Exercise details | Copy the records below word for word, without the pictures.

Element lookup records:
________________________________________
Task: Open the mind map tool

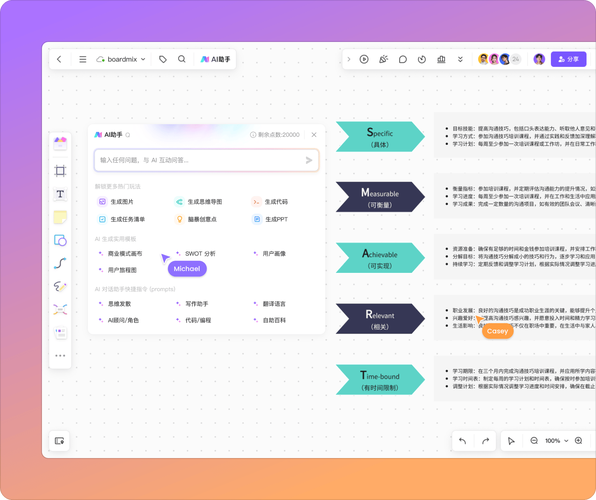Action: [60, 310]
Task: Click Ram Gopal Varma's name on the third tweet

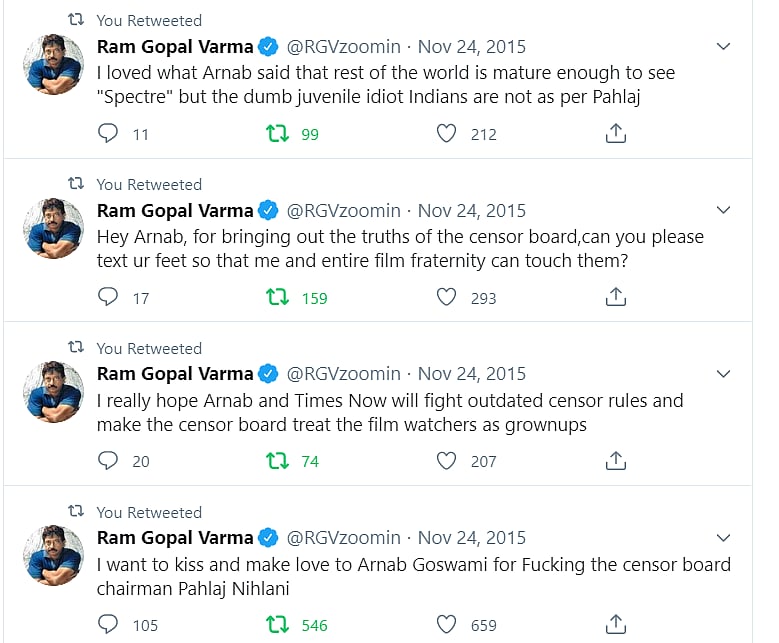Action: [x=175, y=374]
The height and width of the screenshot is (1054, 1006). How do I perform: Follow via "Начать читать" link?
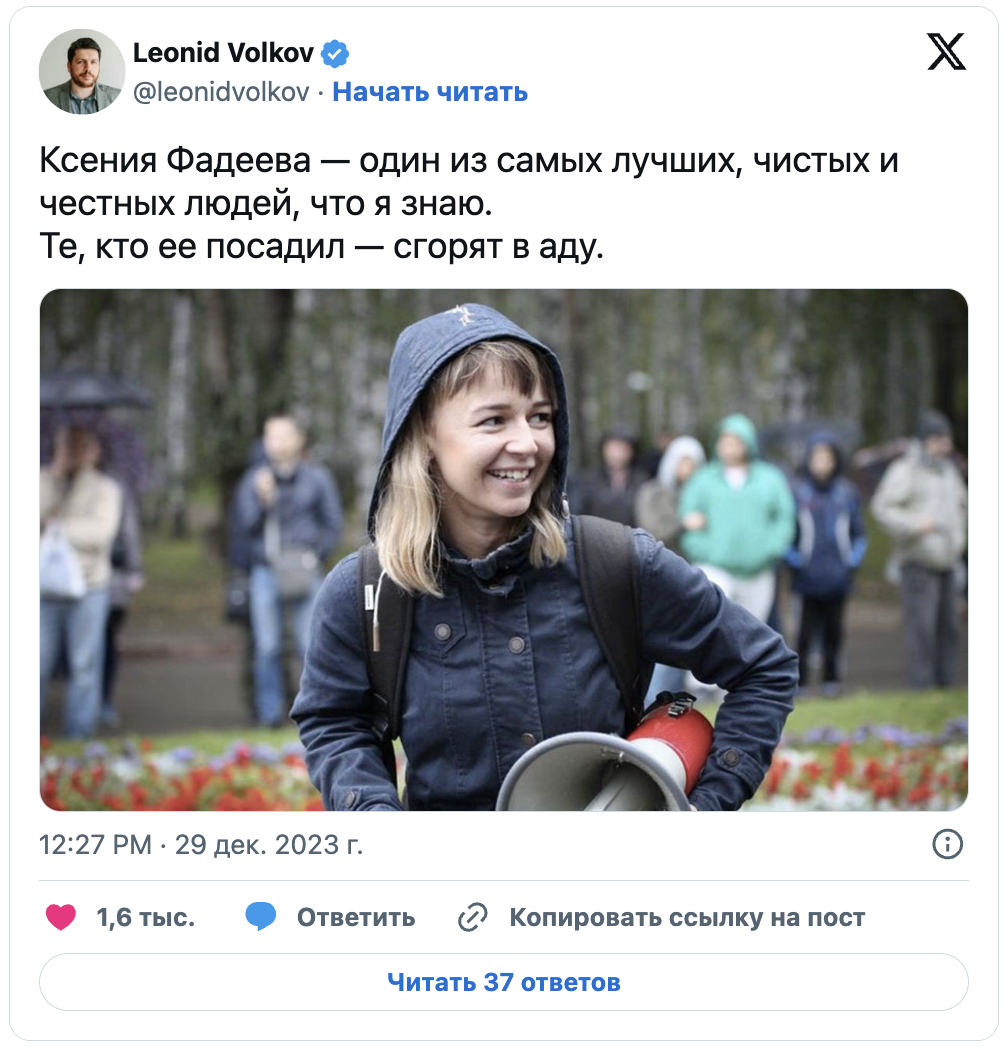click(x=430, y=92)
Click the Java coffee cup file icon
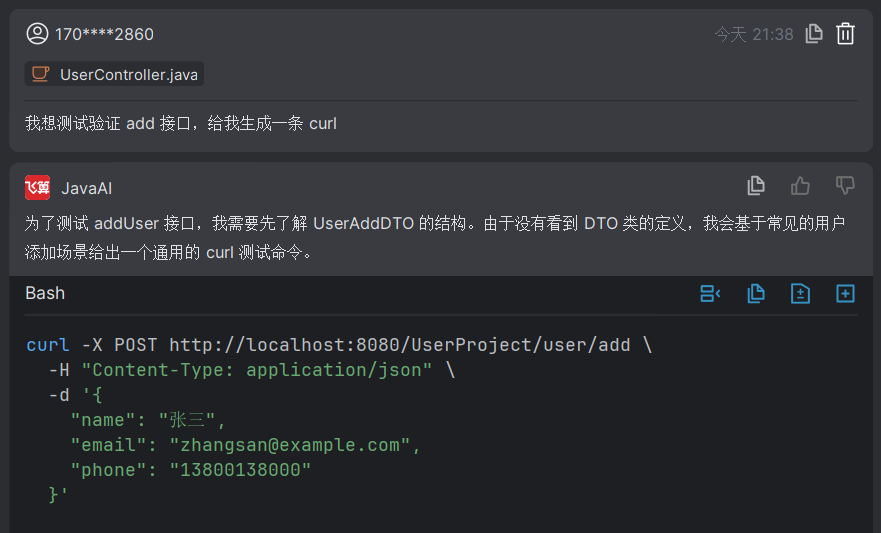The height and width of the screenshot is (533, 881). (40, 74)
________________________________________
Response for this exercise |
Task: Open the mind map tool

Action: [60, 310]
Task: Click Ram Gopal Varma's name on the third tweet

Action: [x=175, y=374]
The height and width of the screenshot is (1054, 1006). How do I perform: Follow via "Начать читать" link?
click(x=430, y=92)
Click the Java coffee cup file icon
The height and width of the screenshot is (533, 881). (40, 74)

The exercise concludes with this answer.